● **EXERCISE DIRECTIONS**:
For the records that follow, please set down exactly the lines between the one holding "Screen dimensions: 467x292" and the one holding "Click the search magnifier", inclusive, and only those.

**** DATA ****

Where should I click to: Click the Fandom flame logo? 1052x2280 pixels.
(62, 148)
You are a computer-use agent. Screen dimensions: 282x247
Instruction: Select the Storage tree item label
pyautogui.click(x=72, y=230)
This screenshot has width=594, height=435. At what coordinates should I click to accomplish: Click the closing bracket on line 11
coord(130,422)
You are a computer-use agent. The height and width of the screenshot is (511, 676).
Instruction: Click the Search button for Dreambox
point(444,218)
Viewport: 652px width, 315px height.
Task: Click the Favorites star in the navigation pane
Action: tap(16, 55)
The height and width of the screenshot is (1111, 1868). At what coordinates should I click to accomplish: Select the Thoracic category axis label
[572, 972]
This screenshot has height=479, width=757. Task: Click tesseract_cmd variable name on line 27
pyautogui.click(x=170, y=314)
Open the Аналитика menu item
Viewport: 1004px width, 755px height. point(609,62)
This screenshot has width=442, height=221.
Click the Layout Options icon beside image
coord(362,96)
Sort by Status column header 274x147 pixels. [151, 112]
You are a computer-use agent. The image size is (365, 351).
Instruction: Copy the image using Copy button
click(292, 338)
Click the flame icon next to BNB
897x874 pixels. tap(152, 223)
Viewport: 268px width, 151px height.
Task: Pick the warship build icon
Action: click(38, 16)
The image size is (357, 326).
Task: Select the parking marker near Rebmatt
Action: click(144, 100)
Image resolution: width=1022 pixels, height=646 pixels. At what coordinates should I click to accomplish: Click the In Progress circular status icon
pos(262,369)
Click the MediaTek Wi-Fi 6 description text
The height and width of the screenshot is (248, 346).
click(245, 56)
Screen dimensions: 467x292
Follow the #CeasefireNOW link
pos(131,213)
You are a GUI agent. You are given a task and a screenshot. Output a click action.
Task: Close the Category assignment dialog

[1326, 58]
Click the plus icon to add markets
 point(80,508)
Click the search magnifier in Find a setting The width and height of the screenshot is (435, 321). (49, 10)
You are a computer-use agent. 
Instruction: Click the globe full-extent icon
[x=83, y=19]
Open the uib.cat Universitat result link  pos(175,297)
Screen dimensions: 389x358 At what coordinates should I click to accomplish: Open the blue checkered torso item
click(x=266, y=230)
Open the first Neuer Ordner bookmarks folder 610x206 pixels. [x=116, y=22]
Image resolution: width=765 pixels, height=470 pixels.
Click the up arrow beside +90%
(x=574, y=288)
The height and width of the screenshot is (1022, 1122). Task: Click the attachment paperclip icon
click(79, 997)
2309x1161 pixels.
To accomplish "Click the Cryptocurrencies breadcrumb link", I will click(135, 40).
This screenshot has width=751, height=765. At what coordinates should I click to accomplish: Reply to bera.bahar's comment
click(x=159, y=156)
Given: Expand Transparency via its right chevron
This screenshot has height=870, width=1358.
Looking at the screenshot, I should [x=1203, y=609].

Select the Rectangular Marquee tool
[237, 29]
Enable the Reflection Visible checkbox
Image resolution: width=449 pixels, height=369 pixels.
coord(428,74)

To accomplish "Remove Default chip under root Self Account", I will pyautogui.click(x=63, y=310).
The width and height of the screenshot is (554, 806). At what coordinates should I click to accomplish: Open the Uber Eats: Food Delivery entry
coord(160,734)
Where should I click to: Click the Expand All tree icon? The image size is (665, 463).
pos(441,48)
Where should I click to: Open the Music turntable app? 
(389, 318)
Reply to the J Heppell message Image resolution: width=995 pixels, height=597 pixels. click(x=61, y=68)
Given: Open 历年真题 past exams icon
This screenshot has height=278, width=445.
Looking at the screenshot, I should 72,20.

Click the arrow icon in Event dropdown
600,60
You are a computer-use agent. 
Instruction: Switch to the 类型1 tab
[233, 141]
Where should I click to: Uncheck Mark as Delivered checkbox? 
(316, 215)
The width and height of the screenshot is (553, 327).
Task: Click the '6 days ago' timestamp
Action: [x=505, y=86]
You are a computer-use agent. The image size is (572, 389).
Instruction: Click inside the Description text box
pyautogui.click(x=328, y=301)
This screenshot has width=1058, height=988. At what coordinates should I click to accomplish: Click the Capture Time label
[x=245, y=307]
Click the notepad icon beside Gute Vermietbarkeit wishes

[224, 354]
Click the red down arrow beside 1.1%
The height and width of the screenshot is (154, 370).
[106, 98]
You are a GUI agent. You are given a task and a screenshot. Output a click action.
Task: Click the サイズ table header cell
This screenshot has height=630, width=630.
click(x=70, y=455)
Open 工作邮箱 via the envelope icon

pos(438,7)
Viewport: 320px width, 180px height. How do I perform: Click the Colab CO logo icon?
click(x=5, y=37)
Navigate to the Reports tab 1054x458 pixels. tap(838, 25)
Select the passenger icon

****

● **RESULT OF THIS TASK**:
Screen dimensions: 467x292
Follow the #CeasefireNOW link
pos(131,213)
You are a GUI agent. You are given a task and a screenshot. Output a click action.
Task: Close the Category assignment dialog

[1326, 58]
Click the plus icon to add markets
 point(80,508)
Click the search magnifier in Find a setting The width and height of the screenshot is (435, 321). (49, 10)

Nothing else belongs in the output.